Bityi (translating code editor)/design
I'm going to use this space for my own notes on how to do this. I am currently operating under the following assumptions, though any one of these may change:
- This is desirable.
- All problems are solvable (Though things like ReST comments will wait til last).
- It should be done in OLPC / Sugar first, then ported. This means doing it in python. It also means that good design is important, the code should avoid touching Sugar unless it has to.
- For shorthand, I'm assuming Spanish and Python in my examples.
OK. So. Looking for projects that already have python-based lexers for many languages, I come across pygment. Most of its lexers are one-pass - crucial for a real-time system. I think that this can be used.
One funny case I think of: say you add a quote that suddenly makes the rest of the file into a string literal. Two behaviours are possible: preserving the localized string (user sees nothing but a color change, but entire source code from there on out is invisibly rewritten in Spanish) or preserving the underlying python (user sees that suddenly everything turns string-colored and all the keywords change to English). The latter behaviour is far easier to accomplish and seems to me "better" (among other things, it makes an easily "discoverable" quick-and-dirty way to see the English source) but there would be problems if someone "forgot to put the quotes in" until too late (random bits of their UI strings could get quasi-translated into English).
Similar issues for anything that, by changing context, changes meaning of code that follows. Significantly, commenting out an existing section or line fragment - but, depending on the language involved, there could be other examples.
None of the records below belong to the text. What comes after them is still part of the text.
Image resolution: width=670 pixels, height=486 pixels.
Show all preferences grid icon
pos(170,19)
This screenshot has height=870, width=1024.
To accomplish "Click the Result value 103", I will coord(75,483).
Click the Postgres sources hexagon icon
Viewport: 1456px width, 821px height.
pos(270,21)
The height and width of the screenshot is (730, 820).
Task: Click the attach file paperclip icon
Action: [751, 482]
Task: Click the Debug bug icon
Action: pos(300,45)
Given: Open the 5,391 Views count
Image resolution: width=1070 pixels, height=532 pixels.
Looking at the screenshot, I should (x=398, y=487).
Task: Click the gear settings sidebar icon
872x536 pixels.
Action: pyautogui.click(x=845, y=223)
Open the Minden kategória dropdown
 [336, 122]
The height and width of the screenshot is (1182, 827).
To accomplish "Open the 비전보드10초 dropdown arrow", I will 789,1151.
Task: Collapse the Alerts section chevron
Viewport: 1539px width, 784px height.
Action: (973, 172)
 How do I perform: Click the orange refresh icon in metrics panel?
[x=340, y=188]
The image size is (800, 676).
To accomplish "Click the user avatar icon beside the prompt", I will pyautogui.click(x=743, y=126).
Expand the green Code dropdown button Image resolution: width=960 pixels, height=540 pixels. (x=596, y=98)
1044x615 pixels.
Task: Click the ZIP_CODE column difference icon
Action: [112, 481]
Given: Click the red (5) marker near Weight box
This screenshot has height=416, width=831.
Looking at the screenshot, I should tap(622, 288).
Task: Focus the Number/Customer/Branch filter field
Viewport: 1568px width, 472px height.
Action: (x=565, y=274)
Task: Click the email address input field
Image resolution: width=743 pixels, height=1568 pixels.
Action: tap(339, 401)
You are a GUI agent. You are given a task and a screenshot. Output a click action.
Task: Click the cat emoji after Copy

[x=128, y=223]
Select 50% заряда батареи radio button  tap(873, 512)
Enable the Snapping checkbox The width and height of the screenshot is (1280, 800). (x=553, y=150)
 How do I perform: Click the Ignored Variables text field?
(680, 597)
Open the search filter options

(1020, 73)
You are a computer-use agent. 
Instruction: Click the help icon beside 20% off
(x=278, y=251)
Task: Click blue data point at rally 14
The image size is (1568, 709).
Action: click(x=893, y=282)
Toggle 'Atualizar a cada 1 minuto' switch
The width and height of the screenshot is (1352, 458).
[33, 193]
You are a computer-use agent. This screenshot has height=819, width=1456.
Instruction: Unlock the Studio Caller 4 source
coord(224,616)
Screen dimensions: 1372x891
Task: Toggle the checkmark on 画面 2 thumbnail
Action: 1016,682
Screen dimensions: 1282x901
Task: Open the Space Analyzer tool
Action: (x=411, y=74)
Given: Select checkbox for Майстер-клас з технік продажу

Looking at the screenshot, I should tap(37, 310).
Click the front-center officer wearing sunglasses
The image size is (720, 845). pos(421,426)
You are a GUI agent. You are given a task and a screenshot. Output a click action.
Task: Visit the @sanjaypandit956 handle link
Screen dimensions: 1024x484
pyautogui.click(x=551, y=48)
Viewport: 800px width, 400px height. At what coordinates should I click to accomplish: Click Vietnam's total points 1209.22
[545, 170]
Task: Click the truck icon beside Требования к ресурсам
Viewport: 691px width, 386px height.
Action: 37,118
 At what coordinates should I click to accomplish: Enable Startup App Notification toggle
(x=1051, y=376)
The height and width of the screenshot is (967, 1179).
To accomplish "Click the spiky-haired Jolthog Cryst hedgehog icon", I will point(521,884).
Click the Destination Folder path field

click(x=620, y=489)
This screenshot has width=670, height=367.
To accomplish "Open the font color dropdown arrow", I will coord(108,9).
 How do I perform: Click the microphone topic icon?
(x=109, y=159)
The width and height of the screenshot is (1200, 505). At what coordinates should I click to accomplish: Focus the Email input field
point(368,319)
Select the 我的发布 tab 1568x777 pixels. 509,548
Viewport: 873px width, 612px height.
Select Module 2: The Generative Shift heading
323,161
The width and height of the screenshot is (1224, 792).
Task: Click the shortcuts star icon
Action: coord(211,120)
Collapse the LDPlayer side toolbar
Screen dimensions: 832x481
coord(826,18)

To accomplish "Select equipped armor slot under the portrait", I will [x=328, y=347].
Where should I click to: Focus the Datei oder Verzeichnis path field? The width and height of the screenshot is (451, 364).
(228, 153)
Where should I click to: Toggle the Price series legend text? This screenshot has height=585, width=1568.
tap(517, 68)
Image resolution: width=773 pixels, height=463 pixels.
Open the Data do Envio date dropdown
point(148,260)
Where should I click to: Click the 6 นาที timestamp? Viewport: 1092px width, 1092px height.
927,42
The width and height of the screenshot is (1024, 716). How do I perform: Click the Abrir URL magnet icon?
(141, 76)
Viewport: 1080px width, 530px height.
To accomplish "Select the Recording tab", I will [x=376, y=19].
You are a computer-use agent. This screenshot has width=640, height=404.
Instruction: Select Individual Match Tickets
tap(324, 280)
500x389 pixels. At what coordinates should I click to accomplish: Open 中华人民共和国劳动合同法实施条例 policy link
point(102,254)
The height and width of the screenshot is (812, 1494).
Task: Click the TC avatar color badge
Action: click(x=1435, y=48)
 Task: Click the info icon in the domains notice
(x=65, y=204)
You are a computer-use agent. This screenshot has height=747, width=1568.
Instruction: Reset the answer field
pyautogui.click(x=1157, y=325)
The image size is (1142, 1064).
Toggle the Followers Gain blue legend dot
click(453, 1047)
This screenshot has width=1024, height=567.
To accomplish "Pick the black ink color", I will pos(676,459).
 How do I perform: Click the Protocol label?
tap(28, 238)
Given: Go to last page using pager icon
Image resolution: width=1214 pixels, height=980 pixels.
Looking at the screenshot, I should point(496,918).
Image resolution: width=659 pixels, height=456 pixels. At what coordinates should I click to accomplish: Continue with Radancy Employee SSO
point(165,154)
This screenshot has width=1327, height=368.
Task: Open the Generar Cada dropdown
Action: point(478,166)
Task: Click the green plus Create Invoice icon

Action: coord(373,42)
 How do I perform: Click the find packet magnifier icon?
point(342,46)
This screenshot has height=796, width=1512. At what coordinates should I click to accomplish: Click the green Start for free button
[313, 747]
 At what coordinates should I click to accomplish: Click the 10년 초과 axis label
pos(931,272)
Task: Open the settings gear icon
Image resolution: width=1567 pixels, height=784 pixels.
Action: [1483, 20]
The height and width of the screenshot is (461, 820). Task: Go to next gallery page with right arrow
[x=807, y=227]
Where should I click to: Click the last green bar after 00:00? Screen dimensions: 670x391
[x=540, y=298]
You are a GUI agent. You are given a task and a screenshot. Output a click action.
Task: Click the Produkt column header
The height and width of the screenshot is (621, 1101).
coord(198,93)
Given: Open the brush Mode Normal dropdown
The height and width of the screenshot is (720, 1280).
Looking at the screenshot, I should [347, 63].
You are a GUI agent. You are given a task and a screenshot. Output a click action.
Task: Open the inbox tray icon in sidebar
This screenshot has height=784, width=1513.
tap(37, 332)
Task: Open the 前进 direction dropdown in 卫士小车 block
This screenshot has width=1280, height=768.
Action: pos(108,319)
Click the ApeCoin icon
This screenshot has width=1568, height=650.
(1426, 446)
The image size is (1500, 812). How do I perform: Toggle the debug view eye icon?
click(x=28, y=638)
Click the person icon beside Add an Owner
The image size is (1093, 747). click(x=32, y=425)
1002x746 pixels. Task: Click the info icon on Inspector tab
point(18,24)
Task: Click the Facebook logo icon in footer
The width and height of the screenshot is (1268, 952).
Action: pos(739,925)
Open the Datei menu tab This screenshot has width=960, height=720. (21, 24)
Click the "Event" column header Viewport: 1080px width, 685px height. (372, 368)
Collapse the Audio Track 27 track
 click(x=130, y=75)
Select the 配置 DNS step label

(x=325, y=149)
Obviously, the answer for comments is different - you want the text to remain unchanged onscreen, though you may want to continue to run the translation as if it were real code in some cases.
If you turned off translation and just used the Spanish text for comments, that would give a workaround for the "I don't want my string to change" problem. Another workaround would be cut/paste.
Another issue this raises: for a lexer with state and without a uniform definition of token boundaries, reverse translation is hard in the general case. In practice, this problem is much easier - you have all the lexer state info from the actual Python, and most languages (Brainf*ck aside) have a single definition of tokens, so you just backtranslate one token at a time, using state if necessary.
But you need a generalized backtranslation algorithm for typing, pasting, and possibly for uncommenting. I think you could just assume that the tokens are decent and that all hard keywords show up literally in the regex's, and do a search-and-replace on the lexers. Debug the ones that barf offline, people won't be making lexers on the fly.
harder than I thought
simple case: lexer is grabbing one token at a time. Definition of token is stateless. Meaning of token may be stateful. solution: a backtranslate dictionary for each state. for each token, backtranslate than lex, that gives you state for next token. advantages: no need to touch the lexer dis: dictionaries need to be defined for states which were intended as lexer internals.
relax that: actually, definition of token needn't be stateless. dis: you must hand-define tokens for each state, losing much of the advantage of having predefined lexers. That, or make a program that is smarter about regex's than I care to think.
grrr... OK, what happens if you just throw syntax to the wind, and translate statelessly all alphanum "words"?
Possible problems: -a language with two uses of the same keyword with different meanings - not likely outside brainf*ck. -a program with ditto - actually a minor issue, and this would encourage fixing it. -you still need at least 3 concepts - program text, string literals, and comments. Ideally there would be some way to distinguish commented-out code from other comments - ReST?
All you really need is a way to tell when to start / stop translation. The editor needs to be aware of whether the cursor is in a translation or a no-translation zone in order to translate-as-typing happens.
keystroke handler:
formerCursorPos = cursorPos retranslate token behind cursor, if any cursorPos = curLexerPos = GetCursorPos() while (lexerState[curLexerPos] != formerLexerState[adjustForNewChars(curLexerPos)]): lexOneStep() redisplayUpTo(curLexerPos)
behaviour:
quotes cause visible backtranslation. Workaround, cut and paste, or menu option "put selection in quotes".
- Possible solution: Whenever the total number of quotes in a document is odd (ie. a string has been started but not ended), then all translation will be paused until the issue is resolved (until another quote is inserted). Paused means nothing new will be translated, and nothing old will be untranslated. There are still ways to "confuse" this, (eg. 2 missing quotes in a widely seperated bit of the program) but they'll be much less common. Hello1024 18:53, 30 July 2007 (EDT)
Comments in Python source code read as dumbly backtranslated. No wait - if you use some ReST convention to distinguish source from non-source in comments, the experience is, type "//" and everything flickers to English, then type "::" and it flickers back to what it was. With, as above, two menu options for "comment out (source code)" and "comment out (Spanish)".